BEGIN

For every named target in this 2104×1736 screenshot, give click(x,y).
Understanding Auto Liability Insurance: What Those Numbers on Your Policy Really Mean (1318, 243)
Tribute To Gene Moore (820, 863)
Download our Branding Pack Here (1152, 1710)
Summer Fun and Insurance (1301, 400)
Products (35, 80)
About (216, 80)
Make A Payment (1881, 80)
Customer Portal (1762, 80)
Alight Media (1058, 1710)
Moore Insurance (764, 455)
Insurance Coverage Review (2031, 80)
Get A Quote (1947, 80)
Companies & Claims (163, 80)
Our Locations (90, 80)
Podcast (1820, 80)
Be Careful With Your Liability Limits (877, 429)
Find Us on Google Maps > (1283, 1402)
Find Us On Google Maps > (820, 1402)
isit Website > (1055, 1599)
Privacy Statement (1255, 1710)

END
BEGIN

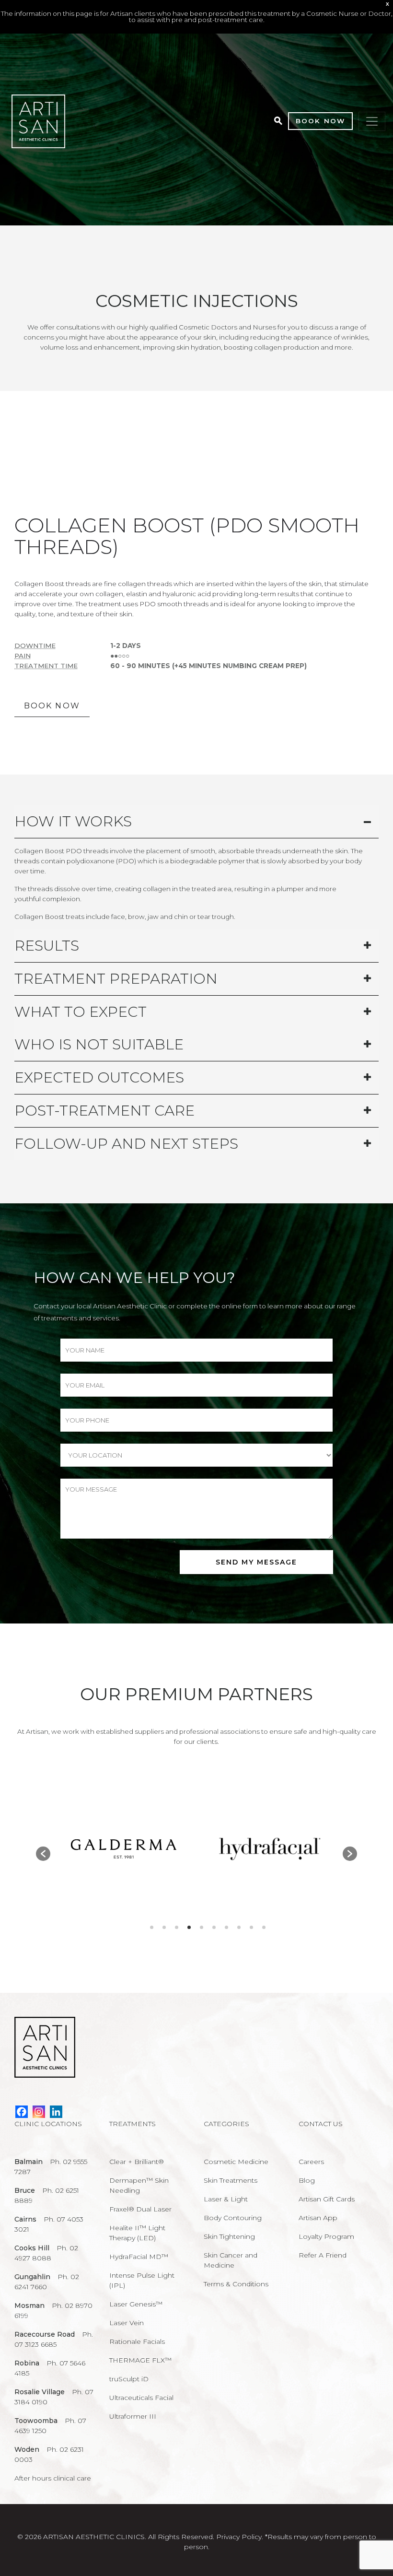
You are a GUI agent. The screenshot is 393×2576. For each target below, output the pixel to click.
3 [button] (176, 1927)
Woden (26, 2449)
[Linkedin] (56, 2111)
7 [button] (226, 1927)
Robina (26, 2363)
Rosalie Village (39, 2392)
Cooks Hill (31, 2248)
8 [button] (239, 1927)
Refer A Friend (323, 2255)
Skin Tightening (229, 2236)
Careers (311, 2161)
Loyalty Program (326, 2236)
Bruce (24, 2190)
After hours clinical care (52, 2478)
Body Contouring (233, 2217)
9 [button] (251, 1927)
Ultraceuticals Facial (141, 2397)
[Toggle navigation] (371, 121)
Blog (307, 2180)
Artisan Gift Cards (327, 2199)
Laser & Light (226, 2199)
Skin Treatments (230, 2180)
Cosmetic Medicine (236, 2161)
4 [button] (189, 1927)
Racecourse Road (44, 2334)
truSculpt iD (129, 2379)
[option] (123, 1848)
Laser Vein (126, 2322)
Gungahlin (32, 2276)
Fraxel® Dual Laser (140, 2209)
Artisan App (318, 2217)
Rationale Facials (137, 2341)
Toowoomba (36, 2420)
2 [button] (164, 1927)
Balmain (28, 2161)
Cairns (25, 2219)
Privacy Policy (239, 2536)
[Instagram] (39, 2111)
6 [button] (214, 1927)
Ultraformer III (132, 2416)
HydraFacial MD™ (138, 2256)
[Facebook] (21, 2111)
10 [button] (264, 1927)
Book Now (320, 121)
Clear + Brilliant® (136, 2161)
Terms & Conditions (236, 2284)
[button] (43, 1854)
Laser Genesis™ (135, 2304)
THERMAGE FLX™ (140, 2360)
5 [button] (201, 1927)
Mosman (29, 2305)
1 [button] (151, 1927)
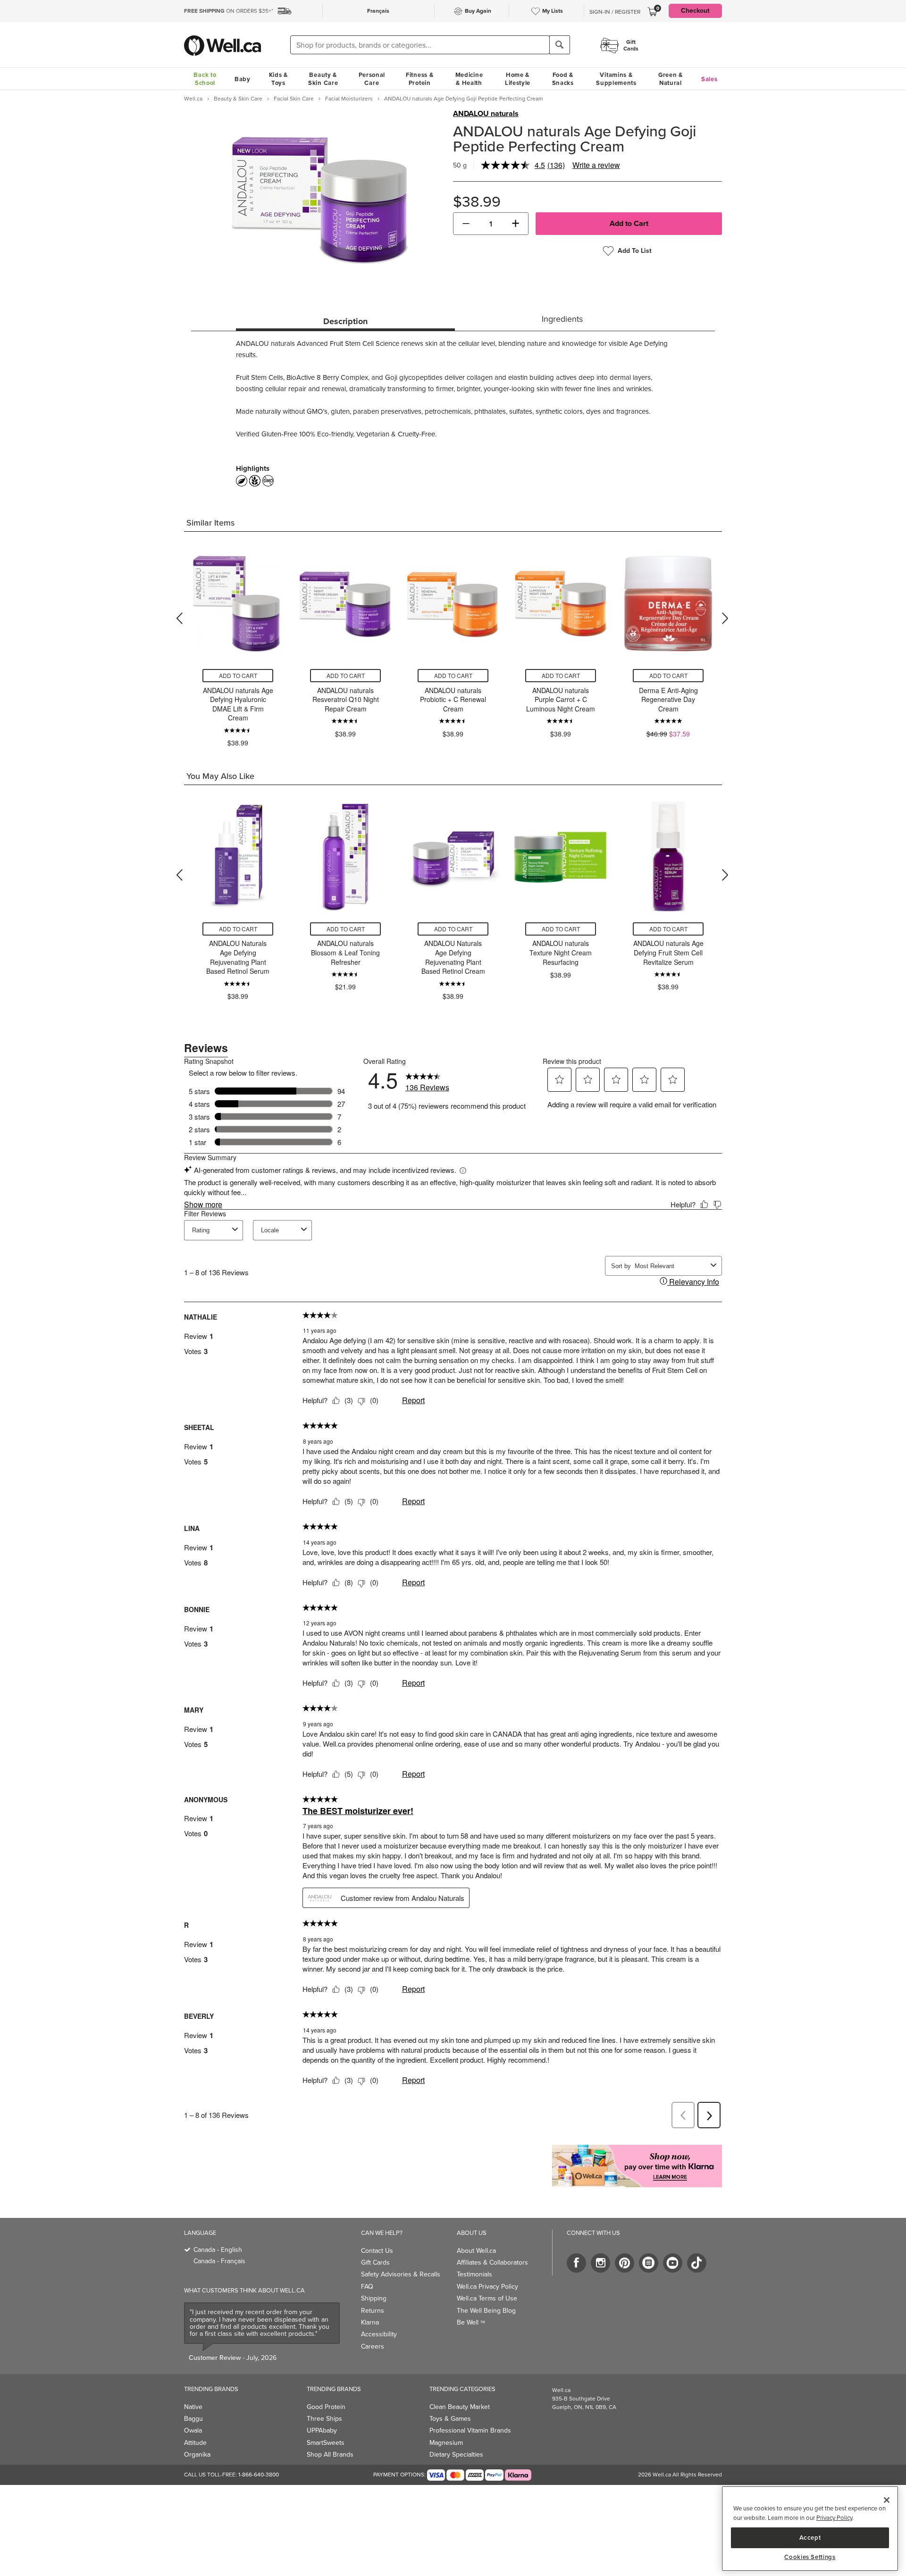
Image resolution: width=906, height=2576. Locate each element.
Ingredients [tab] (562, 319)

END

Exercise description → Only lines of the data holding the word "Your" go in the answer. Please copy each of them.

Solution →
Understanding Auto Liability Insurance: What Those Numbers on Your Policy Really Mean (1318, 243)
Be Careful With Your Liability Limits (877, 429)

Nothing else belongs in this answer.